A variable is a feature characteristic of any member of a population offering in quality of quantity from another member.
4. Quantitative variable
A variable differing in quantity is named a quantitative variable. Example: The weight of a person and the number of people in the car.
5. Qualitative variable
A variable differing in quality is called a qualitative variable or attribute. Example: Colour and the degree of damage to a car in an accident.
6. Discrete variable
A discrete variable is one in which no value can be assumed between two given values. Example: the number of children in a family.
7. Continuous variable
A continuous variable is one during which any value is often assumed between the two given values. Example: The time taken for a 100-meter run.
Types of statistical measures
There are four types of statistical measures used to describe data.
1. Measure of frequency
The frequency of the data indicates the number of occurrences of any particular data value in the given dataset. The measure of frequency is number and percentage.
2. Measure of central tendency
Central tendency, whether the data values accumulate in the middle of distribution or towards the end. The measure of central tendency is mean median and mode.
3. Measure of spread
Spread describes how similar or varied the set of observed values are for a particular variable.

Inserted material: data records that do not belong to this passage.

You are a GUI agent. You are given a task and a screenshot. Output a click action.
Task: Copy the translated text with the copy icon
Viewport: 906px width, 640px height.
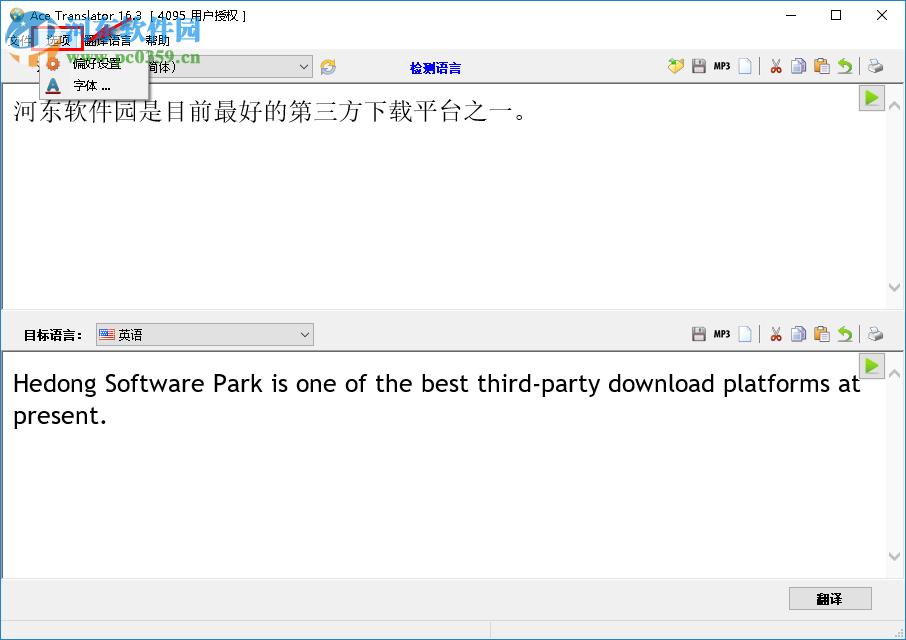point(797,334)
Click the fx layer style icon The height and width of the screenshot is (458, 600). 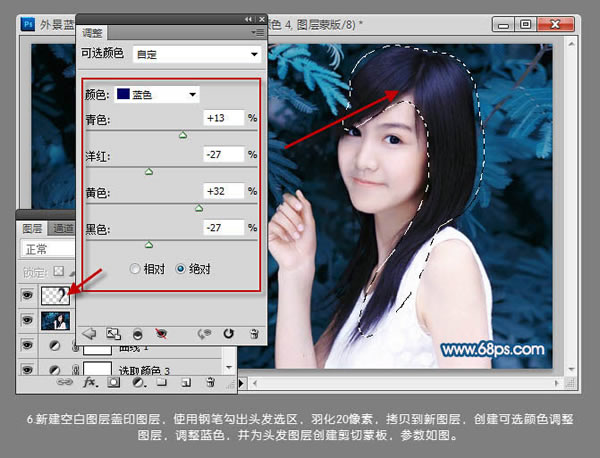pos(89,382)
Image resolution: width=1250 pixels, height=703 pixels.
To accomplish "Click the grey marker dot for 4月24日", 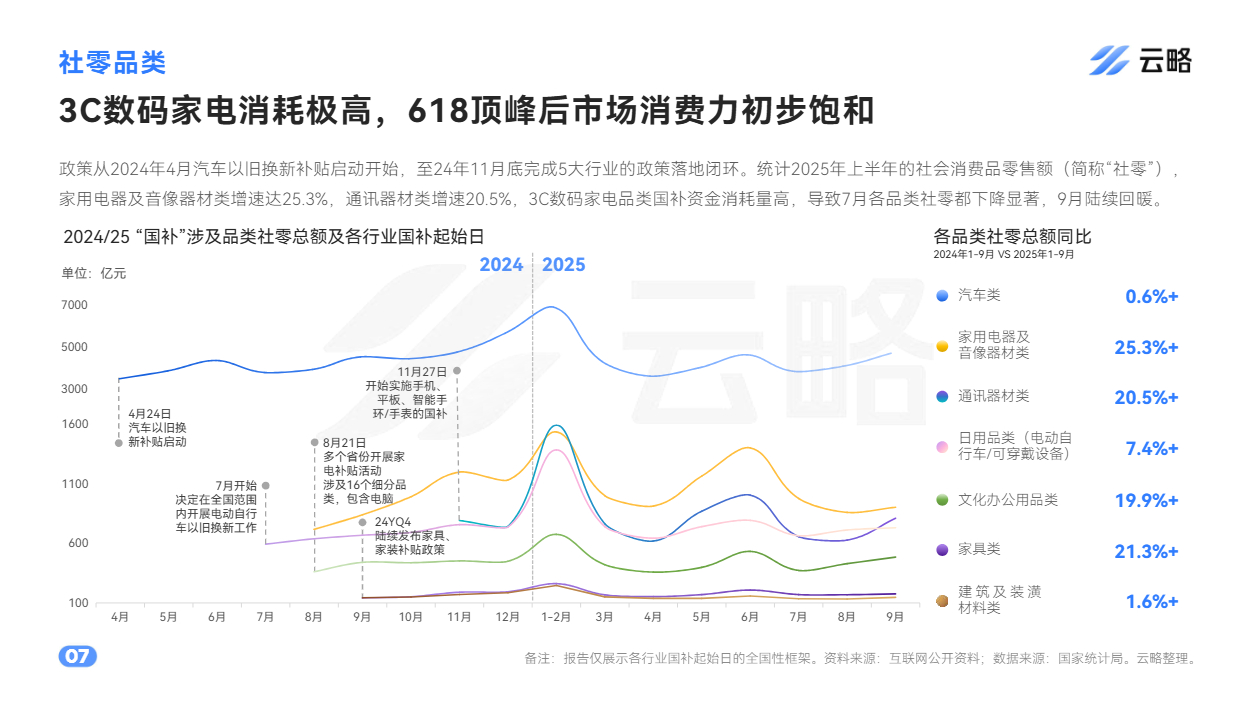I will coord(119,442).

The measure of spread is the standard deviation, variance and quartiles. The measures of spread are also called measures of dispersion.
4. Measure of position
The position identifies the exact location of a particular data value in the given data set. The measures of position are percentiles, quartiles and standard scores.

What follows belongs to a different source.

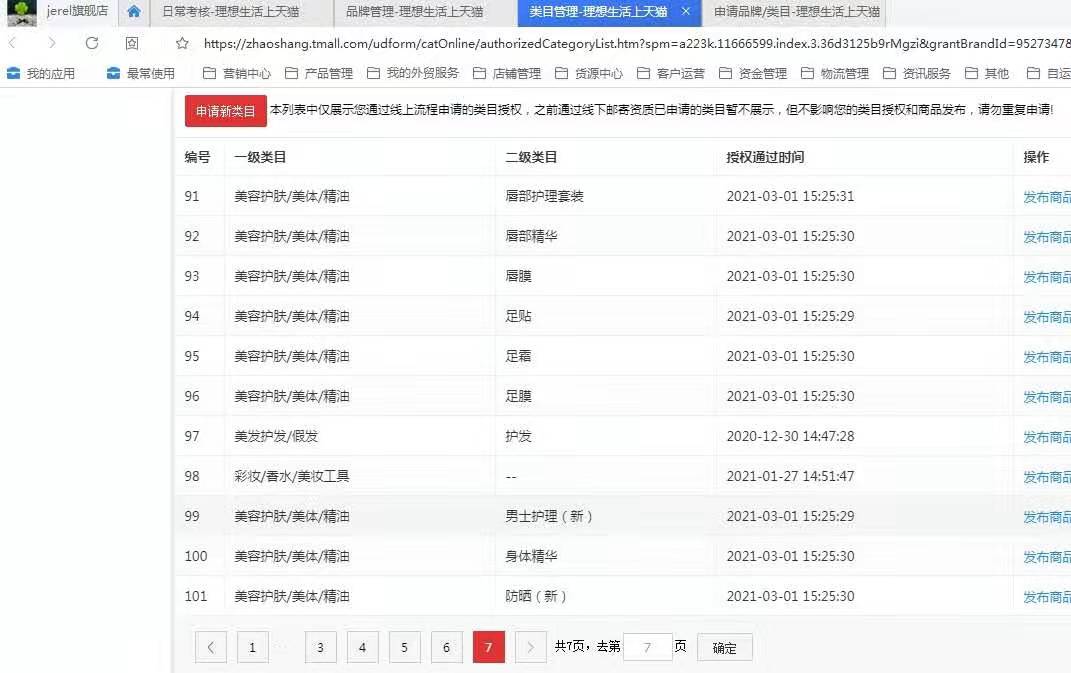Close the 类目管理 tab

[685, 12]
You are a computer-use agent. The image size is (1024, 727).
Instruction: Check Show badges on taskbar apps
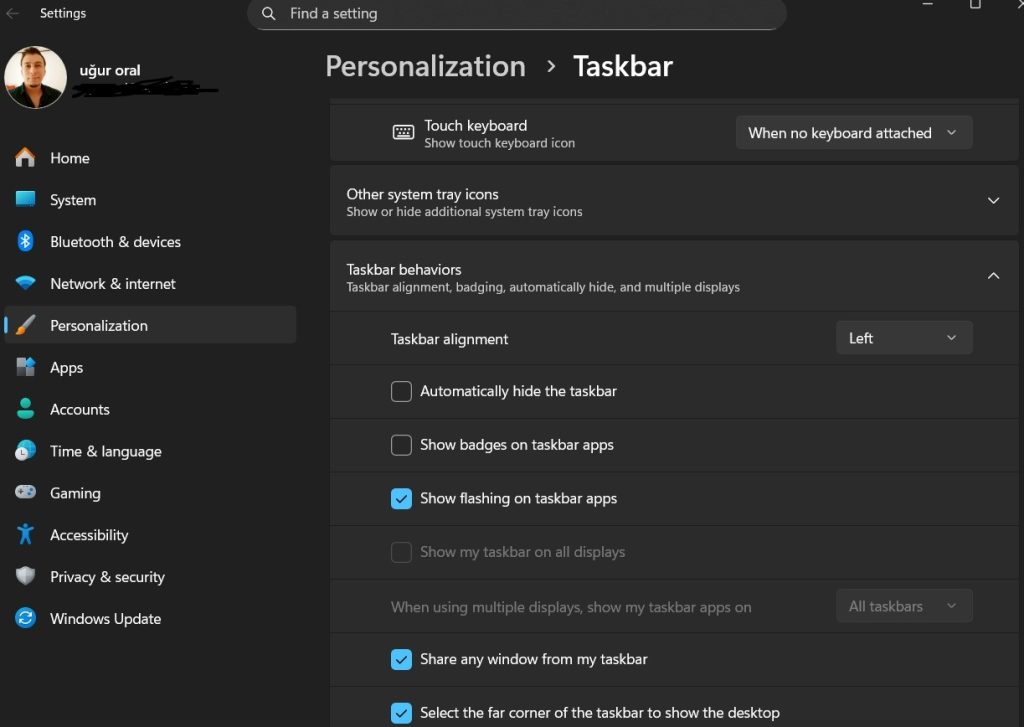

Statistical analysis system (SAS) provides a list procedure to perform descriptive statistics. They are as follows:
- Proc Print – Prints all the variables in a SAS dataset.
- Proc Contents – Describe the structure of the dataset.
- Proc Means – Provides data summarization tools to compute descriptive statistics.
- Proc Freq – Produces one way to n way frequency and cross-tabulation table.
- Proc Univariate – Conducts some basic statistical analyses and includes high-resolution graphical features.
- Proc GChart – Produces six types of charts: block, horizontal, vertical bar, pie, doughnut and star.
- Proc Boxplot – Creates side by side box and whisker plots of measurements organized in groups.
- Proc Gplot – creates two-dimensional graphs including simple scatter plots, overlay pivot plots against a second vertical axis, bubble plots and logarithmic plots.
Hypothesis testing is an inferential statistical technique to determine whether there is enough evidence in a data sample to infer that a certain condition holds true for the entire population.
1. Null Hypothesis (H0)
The null hypothesis is assumed to be true unless there is strong evidence to the contrary. No variation exists between variables. For example, a pharmaceutical company has introduced a medicine in the market for a particular disease, and people have been using it for a considerable period of time, and it’s generally considered safe. If the medicine is proved to be safe, then it is referred to as the null hypothesis.
2. Alternative Hypothesis (H1)
The alternative hypothesis is assumed to be true when the null hypothesis is proved false. Any hypothesis other than the null hypothesis. For example, a pharmaceutical company has introduced a medicine in the market for a particular disease, and people have been using it for a considerable period of time, and it’s generally considered safe. If the medicine is proved to be safe, then it is referred to as the null hypothesis. To reject the null hypothesis, we should prove that the medicine is unsafe. If the null hypothesis is rejected, then the alternative hypothesis is used.
This brings us to the end of the statistics data science tutorial. We hope that you were able to gain more insights into the topic and were able to learn statistics for data science.